Scientists in the United States have come up with a tool for automatically analysing digital photographs, making it possible to gauge the extent to which images have been altered or retouched.

Advances in image-manipulation software have made it trivial to radically alter the appearance of models and celebrities in photos, notes Hany Farid, a computer scientist who studies digital forensics and image analysis at Dartmouth College in Hanover, New Hampshire. Farid created the analysis tool with his colleague Eric Kee, also at Dartmouth College. The promotion of unrealistic body images in some advertisements and magazines is thought to have a role in triggering eating disorders, explains Farid, and some countries, including the United Kingdom, France and Norway, are now considering legislation to require digitally altered images to be labelled as such.

An advertisement featuring actress Julia Roberts was banned by the UK Advertising Standards Authority because it used excessive airbrushing. Credit: The Advertising Archives

The idea is to use the software to generate a scale that can be printed next to published images, say Farid and Kee, so that readers can tell how accurately they represent the originals. The hope is that this will shed light on the culture of 'airbrushing' in the advertising and fashion-magazine industries. The software could also help to deter fraud in scientific images, they say.

However, simply labelling manipulated images is not the solution, says Farid, because this would tar all altered images with the same brush — even those that used legitimate adjustments such as cropping and colour modification. Farid and Kee's solution, published online today in the Proceedings of the National Academy of Sciences USA1, is a system that can score on a scale of one to five how much an altered image has strayed from reality.

Compare and contrast

Farid and Kee first compared more than 450 pairs of images before and after manipulation, quantifying their dissimilarity according to eight different statistical parameters. These ignore any global changes, such as cropping, and instead focus on local geometric modifications — for example, by how many pixels the shape of a person has altered — and photometric changes such as smoothing or sharpening.

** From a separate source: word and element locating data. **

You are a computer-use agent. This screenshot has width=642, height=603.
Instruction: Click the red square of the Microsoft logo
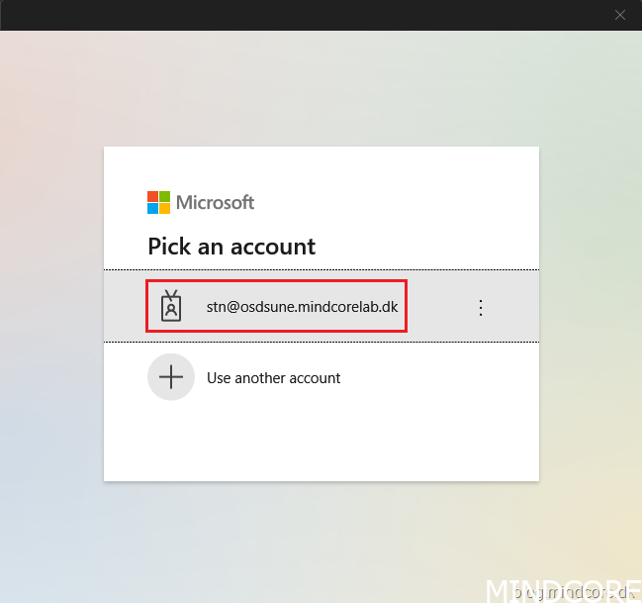tap(152, 196)
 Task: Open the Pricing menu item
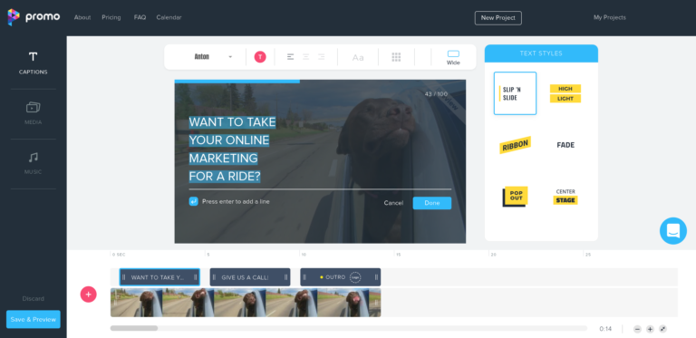click(x=111, y=17)
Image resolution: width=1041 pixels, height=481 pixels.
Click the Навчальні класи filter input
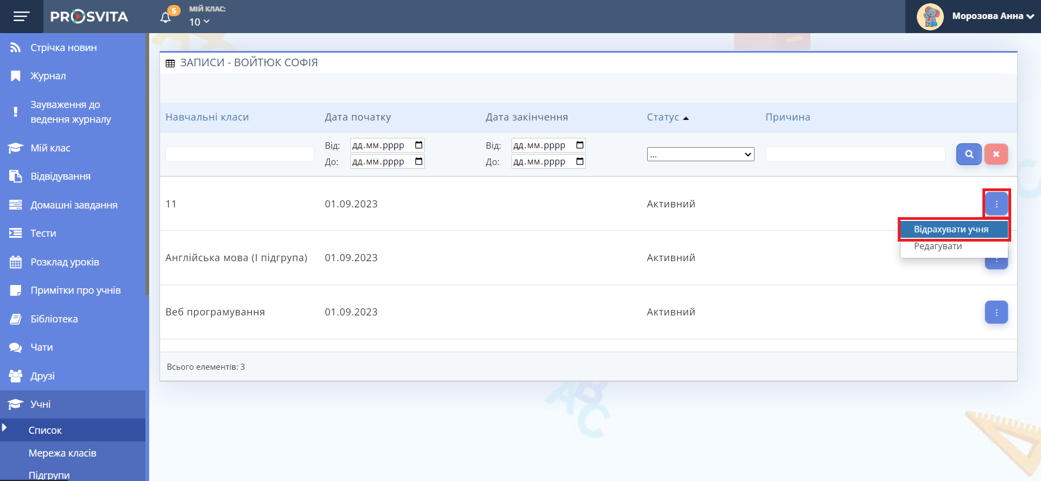(x=239, y=154)
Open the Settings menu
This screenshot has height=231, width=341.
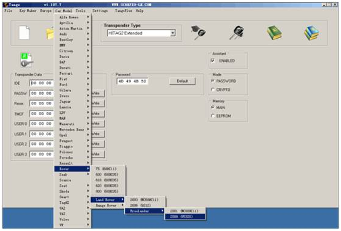tap(100, 11)
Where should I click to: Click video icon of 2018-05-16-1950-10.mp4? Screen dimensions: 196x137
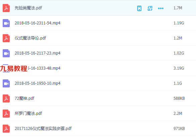[x=6, y=83]
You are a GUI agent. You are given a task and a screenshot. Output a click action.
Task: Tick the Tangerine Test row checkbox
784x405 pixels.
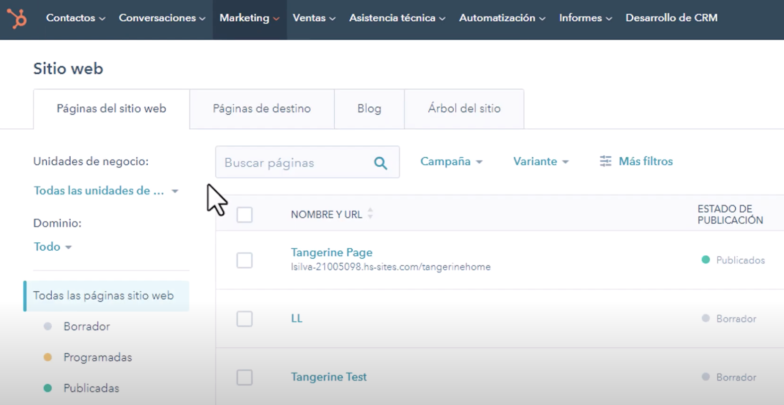pyautogui.click(x=244, y=377)
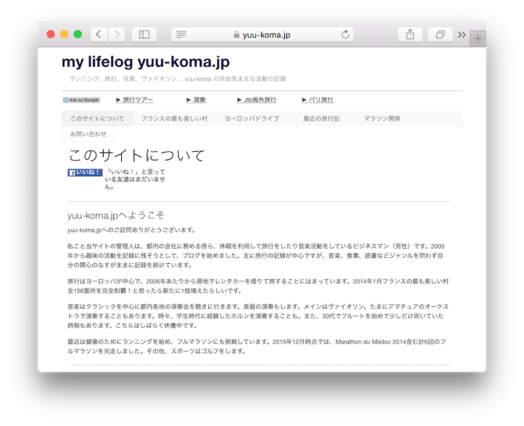Open a new tab with plus button
Screen dimensions: 524x426
(x=478, y=39)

To combine these parameters into one metric, the researchers asked more than 350 volunteers to compare the same pairs of images, ranking them on a scale of 1 (very similar) to 5 (very different). These ratings were then used to train a machine-learning algorithm to extract a single score from the measured values that would faithfully reflect the perceptual judgement of the volunteers.

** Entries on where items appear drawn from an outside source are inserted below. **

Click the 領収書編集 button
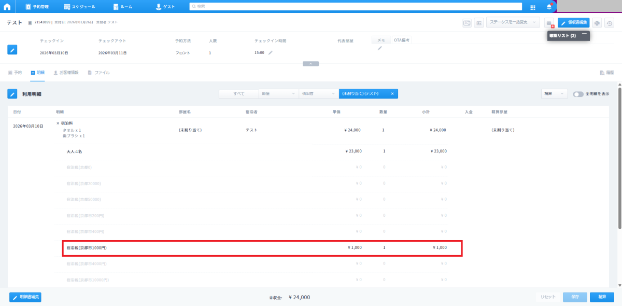This screenshot has width=622, height=306. 573,22
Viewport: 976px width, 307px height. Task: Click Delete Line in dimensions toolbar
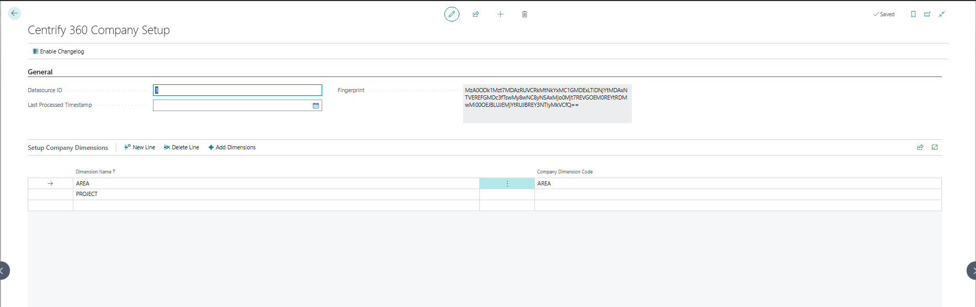181,148
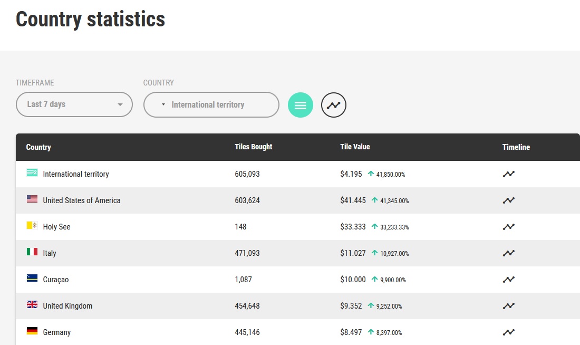Open the timeline chart for Italy

(509, 253)
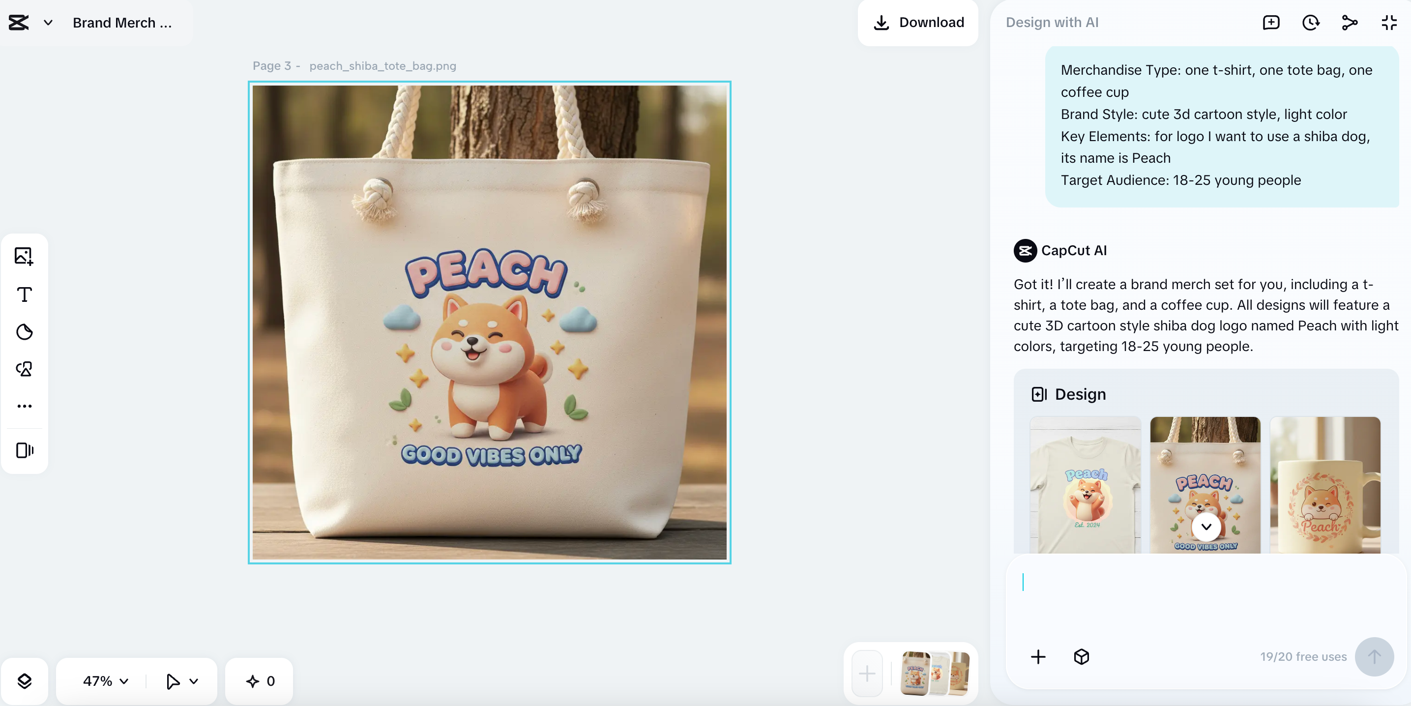The image size is (1411, 706).
Task: Select the Text tool
Action: [24, 294]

The resulting system is able to rate the extent of manipulation in new pairs of images with an accuracy of about 80%, says Farid. Although the technique is currently specifically tuned to images of people, Farid says that the underlying algorithms could easily be adapted to analyse scientific images, using journal editors and scientists during the training process.

Farid notes that image manipulation is a growing problem in the scientific community, calling it "extremely disturbing”. He explains that it has become all too easy for some researchers to misrepresent their results, enhancing DNA bands in a gel, for example, or scrubbing out background blemishes, either to innocently make images look better or, in some cases, to skew the results deliberately.

Picture imperfect

It is not clear why scientific image fraud is a growing problem, says John Dahlberg, director of investigative oversight for the Office of Research Integrity in Rockville, Maryland, whose division investigates cases of alleged research misconduct. “It seems the scientific community is very aggressive about beautifying its images,” he says. “About 70% of our cases involve questioned images.”

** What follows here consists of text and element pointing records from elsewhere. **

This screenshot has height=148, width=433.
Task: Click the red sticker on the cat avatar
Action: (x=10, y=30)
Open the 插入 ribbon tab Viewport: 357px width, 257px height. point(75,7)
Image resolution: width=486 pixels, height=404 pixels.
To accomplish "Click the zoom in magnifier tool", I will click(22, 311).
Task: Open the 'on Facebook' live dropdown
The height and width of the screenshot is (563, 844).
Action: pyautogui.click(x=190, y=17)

Many scientific journals now scrutinize images for signs of manipulation, according to Liz Williams, executive editor of The Journal of Cell Biology, which pioneered the practice. The journal uses features within standard Photoshop software to look for signs of manipulation in images submitted for publication.

The requirement for both original and retouched images is an obvious flaw in his system, admits Farid, as researchers can’t always find their originals. But, in his opinion, it is impossible to get an accurate score for the extent of manipulation without the original image. Moreover, for both scientific journals and popular magazines, the very act of requiring original images to be provided could act as a deterrent against manipulation, he says.

Yet Williams is less convinced. Since The Journal of Cell Biology introduced its image anti-fraud measures with much publicity nearly a decade ago, manipulators appear undeterred. “Over the nine years we have been doing this, the rates of inappropriate and fraudulent manipulation have largely remained the same,” she says. Around 1% of papers have their acceptance revoked after peer review because of image manipulation that affected how the data was interpreted.

Williams is also sceptical that software could ever replace human inspection. “It’s difficult to see how it could be applied to scientific images, unless you can come up with a system to determine whether the manipulation has affected the conclusion,” she says. There are many different kinds of manipulation, but only a few that are inappropriate and even fewer that are fraudulent, she says.